Apply what you read »
a. Decide whether each statement agrees with the retail sales report. Answer yes or no for each and quote the words from the report that decide it.
(i) The ONS said the year-on-year fall hit food stores the hardest.
(ii) The September figures were revised to show a sharper fall than first estimated.
(iii) Burberry is described as a luxury clothing retailer.
b. Copy the part of the retail sales report from "Retailers in Great" up to and including "stores the hardest.".

Passage for review »
================

Retailers in Great Britain suffered a slump in sales in October as the impact of high borrowing costs and rising prices signalled a high street recession in the run-up to Christmas.
Bad weather also played a part in a 2.7% year-on-year fall in retail sales that the Office for National Statistics (ONS) said hit clothing and household goods stores the hardest.
Emphasising the severity of the downturn, the ONS said the month-on-month drop in October was 0.3%, much lower than the 0.3% rise economists polled by Reuters had forecast. Figures for September were revised down to show sales dropped by 1.1% on the month, a sharper fall than the 0.9% first estimated.
Retail sales volumes in October were at their lowest level since February 2021, during the Covid-19 pandemic, when there were “widespread and extensive restrictions to non-essential retail in England, Scotland and Wales”, the ONS said.
Several shop chains have warned of a difficult year ahead, with the luxury clothing retailer Burberry being the latest.

================

Input data »

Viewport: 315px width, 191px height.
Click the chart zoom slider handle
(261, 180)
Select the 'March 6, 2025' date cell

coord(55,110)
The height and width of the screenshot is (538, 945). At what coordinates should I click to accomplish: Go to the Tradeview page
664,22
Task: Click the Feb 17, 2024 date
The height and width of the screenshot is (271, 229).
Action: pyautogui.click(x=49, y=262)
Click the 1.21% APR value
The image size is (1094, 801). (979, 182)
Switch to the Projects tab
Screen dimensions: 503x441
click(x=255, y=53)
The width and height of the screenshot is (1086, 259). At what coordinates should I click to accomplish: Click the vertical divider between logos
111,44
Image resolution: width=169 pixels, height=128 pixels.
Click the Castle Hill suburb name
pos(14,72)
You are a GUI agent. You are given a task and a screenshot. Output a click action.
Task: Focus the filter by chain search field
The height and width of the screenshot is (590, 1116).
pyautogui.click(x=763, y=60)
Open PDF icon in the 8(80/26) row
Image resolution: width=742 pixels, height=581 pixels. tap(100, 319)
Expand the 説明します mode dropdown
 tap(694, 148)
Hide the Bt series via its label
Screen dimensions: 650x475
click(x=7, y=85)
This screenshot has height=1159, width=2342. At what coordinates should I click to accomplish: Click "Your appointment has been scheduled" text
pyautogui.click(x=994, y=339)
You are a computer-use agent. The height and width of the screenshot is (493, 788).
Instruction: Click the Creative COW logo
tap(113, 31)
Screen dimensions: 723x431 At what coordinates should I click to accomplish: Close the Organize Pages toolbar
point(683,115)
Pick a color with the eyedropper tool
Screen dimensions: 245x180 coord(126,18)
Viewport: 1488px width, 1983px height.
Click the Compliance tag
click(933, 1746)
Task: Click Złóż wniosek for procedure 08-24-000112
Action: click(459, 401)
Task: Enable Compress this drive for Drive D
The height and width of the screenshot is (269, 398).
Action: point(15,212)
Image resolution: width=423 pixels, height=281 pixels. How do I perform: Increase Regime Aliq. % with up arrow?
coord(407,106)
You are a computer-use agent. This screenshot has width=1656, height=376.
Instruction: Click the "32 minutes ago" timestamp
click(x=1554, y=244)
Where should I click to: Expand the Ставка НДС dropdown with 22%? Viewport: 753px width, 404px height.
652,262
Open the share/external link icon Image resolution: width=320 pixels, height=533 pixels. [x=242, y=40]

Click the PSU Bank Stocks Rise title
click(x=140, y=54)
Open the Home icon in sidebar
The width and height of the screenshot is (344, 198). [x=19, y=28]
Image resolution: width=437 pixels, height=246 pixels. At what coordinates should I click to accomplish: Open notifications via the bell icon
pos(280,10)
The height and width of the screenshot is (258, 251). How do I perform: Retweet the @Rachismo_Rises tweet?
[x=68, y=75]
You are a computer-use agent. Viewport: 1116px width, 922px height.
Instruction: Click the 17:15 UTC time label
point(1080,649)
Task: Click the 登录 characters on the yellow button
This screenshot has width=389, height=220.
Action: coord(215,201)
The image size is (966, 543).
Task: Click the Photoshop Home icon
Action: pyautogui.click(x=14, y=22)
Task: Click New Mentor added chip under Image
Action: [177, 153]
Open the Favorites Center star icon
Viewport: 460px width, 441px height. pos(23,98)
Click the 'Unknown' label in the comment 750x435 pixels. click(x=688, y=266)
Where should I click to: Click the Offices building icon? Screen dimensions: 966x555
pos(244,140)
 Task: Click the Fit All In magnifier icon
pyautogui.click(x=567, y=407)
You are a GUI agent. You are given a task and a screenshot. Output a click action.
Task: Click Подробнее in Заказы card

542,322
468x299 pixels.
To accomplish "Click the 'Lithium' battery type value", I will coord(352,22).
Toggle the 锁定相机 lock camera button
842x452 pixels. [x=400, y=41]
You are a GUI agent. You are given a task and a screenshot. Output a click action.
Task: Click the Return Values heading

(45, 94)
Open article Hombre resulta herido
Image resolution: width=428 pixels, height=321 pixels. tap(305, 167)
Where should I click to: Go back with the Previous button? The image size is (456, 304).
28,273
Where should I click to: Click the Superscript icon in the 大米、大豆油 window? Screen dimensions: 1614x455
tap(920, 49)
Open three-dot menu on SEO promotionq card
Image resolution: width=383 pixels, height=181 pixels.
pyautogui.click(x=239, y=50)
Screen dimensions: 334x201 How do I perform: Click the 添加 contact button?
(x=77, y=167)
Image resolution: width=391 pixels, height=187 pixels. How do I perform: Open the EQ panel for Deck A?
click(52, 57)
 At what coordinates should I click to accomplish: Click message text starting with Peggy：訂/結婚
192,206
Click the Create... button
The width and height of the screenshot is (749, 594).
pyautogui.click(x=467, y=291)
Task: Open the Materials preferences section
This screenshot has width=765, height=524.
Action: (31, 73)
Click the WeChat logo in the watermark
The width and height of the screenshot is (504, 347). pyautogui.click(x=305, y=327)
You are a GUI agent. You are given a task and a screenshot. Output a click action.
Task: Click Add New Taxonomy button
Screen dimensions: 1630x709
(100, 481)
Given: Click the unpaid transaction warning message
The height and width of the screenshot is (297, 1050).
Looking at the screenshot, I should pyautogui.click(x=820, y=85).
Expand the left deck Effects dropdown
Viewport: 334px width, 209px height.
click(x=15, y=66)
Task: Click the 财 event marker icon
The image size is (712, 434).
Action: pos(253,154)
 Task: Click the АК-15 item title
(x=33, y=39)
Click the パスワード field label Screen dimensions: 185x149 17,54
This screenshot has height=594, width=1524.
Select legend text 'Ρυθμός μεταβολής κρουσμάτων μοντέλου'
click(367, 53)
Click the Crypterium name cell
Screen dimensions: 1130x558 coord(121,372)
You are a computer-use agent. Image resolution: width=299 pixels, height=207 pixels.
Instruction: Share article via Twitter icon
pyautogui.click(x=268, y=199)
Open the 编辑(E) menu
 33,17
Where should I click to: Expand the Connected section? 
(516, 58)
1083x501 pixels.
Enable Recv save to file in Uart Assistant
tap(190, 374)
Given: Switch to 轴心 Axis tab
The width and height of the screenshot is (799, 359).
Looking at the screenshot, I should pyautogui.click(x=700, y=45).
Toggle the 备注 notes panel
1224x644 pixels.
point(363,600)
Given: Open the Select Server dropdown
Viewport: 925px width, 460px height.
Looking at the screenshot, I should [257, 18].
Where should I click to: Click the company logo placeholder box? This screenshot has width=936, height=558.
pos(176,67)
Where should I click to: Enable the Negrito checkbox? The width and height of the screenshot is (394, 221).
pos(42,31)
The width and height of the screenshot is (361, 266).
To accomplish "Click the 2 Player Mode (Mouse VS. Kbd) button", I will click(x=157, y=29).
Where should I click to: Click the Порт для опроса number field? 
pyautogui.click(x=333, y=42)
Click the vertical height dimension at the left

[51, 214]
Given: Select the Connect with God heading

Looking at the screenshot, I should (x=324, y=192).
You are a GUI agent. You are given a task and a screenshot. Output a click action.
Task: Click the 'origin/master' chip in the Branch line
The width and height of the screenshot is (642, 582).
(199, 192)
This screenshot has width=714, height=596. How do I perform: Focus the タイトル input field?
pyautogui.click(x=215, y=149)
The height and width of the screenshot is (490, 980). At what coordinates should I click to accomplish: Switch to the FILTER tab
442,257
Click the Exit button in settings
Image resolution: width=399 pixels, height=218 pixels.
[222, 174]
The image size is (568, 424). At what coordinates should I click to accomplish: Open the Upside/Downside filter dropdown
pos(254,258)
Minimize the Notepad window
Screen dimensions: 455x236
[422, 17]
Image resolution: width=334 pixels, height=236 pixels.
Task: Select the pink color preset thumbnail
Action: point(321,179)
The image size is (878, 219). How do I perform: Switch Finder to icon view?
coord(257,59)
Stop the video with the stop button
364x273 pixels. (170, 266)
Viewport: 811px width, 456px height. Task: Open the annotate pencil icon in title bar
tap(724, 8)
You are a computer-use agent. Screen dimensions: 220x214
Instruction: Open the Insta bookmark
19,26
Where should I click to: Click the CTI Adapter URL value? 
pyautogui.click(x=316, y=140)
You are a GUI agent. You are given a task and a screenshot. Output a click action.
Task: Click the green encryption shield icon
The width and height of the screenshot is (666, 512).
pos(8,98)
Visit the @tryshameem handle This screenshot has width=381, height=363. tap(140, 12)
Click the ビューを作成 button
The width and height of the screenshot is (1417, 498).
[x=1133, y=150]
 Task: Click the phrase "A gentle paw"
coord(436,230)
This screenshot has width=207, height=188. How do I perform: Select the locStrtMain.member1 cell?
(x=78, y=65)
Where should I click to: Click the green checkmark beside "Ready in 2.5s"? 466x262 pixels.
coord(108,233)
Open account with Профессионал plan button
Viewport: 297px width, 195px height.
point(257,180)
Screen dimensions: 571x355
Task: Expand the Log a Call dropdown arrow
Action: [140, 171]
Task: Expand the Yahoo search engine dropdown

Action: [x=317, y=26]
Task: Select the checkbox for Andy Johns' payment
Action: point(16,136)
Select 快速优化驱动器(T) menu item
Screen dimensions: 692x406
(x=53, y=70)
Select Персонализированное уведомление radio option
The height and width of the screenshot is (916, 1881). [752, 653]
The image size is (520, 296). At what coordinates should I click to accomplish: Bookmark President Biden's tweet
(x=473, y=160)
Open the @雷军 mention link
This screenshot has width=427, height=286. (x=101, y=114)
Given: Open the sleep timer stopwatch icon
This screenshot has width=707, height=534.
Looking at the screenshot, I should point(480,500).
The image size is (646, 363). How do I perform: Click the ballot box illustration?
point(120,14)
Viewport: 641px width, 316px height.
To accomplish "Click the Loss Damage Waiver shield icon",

================

Answers to this exercise »
a.
(i) No: "hit clothing and household goods stores the hardest"
(ii) Yes: "a sharper fall than the 0.9% first estimated"
(iii) Yes: "the luxury clothing retailer Burberry"

b.
Retailers in Great Britain suffered a slump in sales in October as the impact of high borrowing costs and rising prices signalled a high street recession in the run-up to Christmas.
Bad weather also played a part in a 2.7% year-on-year fall in retail sales that the Office for National Statistics (ONS) said hit clothing and household goods stores the hardest.